If I reduce this delay - their runtime freezes in cases when only 2-cores are under load.
Now I am working on a custom thread manager among other things.

Matrix multiplication should run in parallel (we added this almost from the beginning - several years ago).

Please let me know the matrix size, precision, toolbox & MATLAB & OS versions and CPU model.

Your question made me to revise the parallel optimization of eigensolver for symmetric/Hermitian matrices.

As a result, today we have released new version of toolbox which solves the symmetric eigenproblem by ~3.4 times faster.
So that eig(A) for symmetric 1Kx1K matrix now takes around 9 seconds on the same CPU.

Larger matrices receive higher speed-up ratio.
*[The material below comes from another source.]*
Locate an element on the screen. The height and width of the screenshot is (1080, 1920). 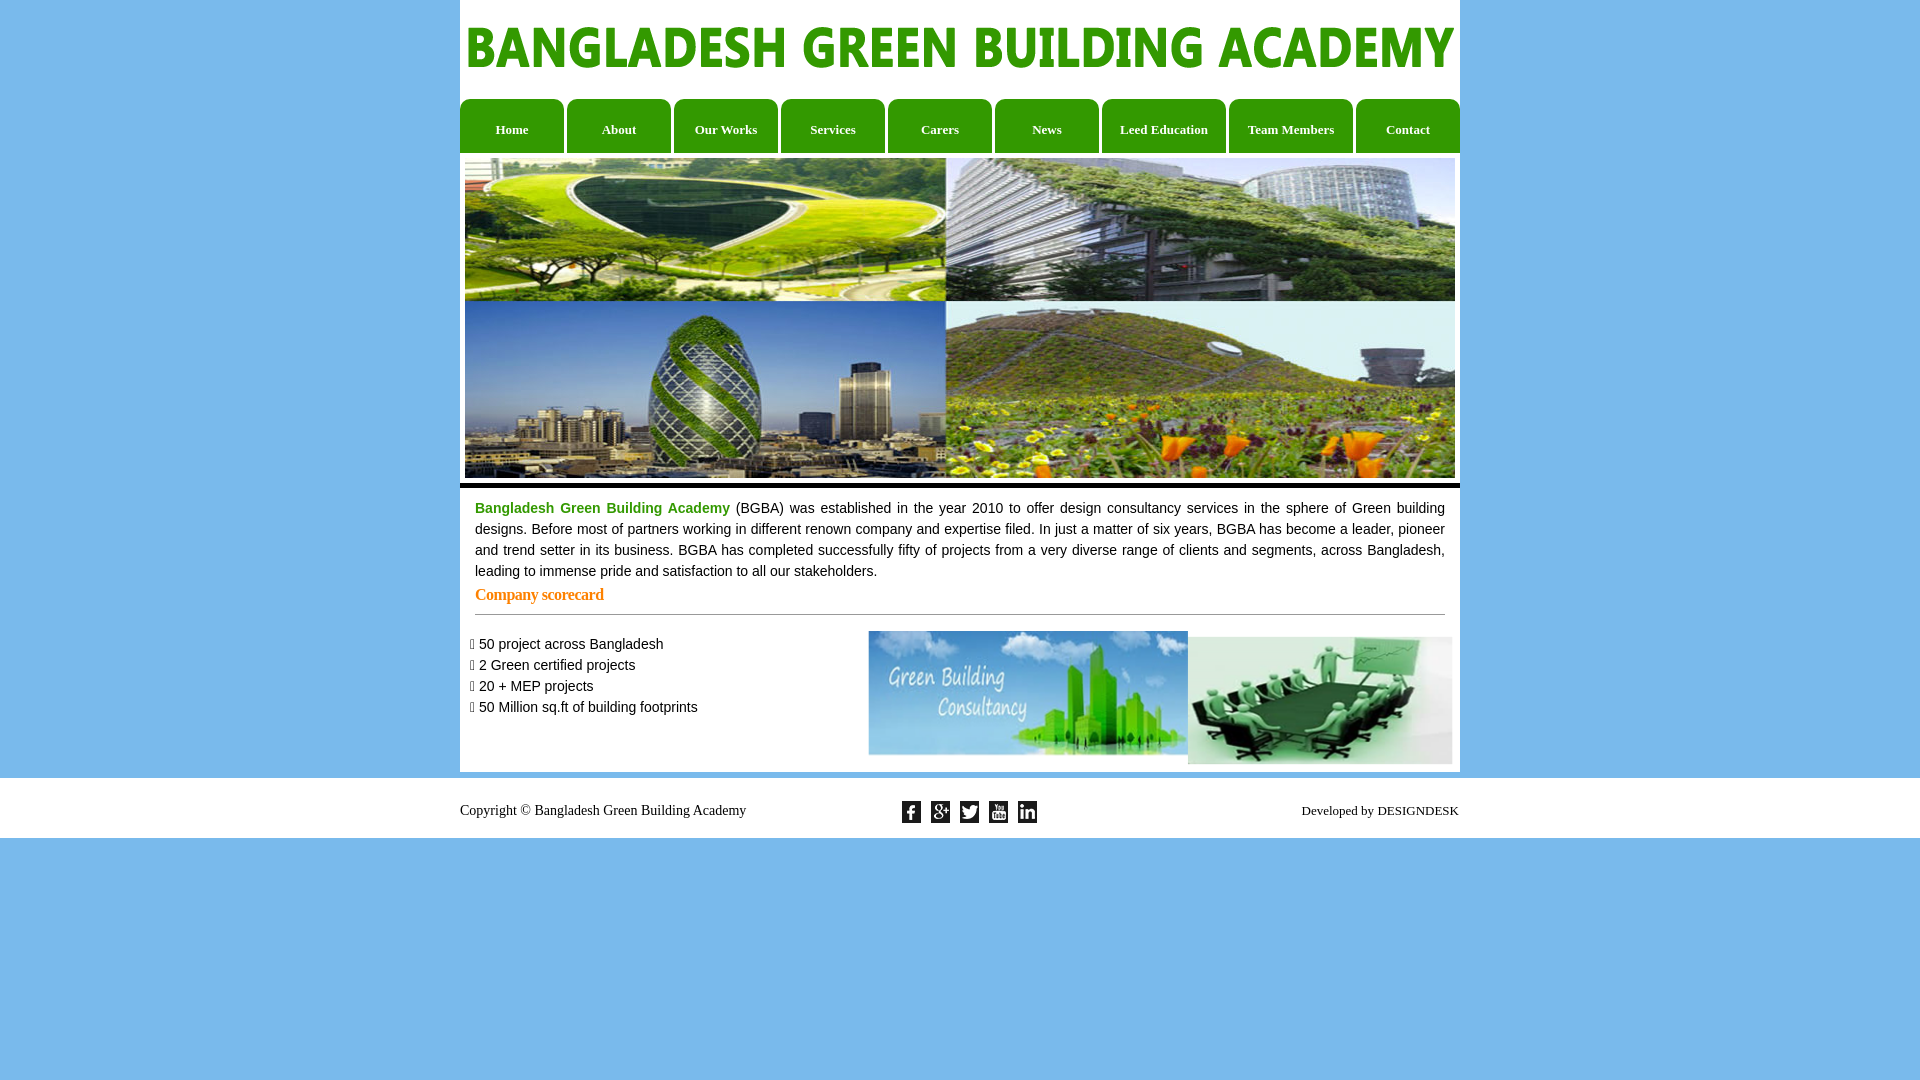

Actually now solver scales almost linearly to number of cores.

Btw, newest version has some improvements in matrix multiplication in quadruple precision.
You might notice some speed-up for large matrices (~10-15%).

This is one of OOP rules in MATLAB. It does the conversion automatically without asking the toolbox and we have no control over this behavior (and it is always been like this).

In case of scalar operands - MATLAB casts to more powerful or custom type.
In case of arrays - the scalar RHS entity is converted to LHS type.

Actually it is a good solution. Otherwise, the whole array A would be converted to 'double' in the case:

A=mp(1:10)
A(1,1)=10;
% A becomes 'double' !

This would be much more unexpected behavior, isn't it?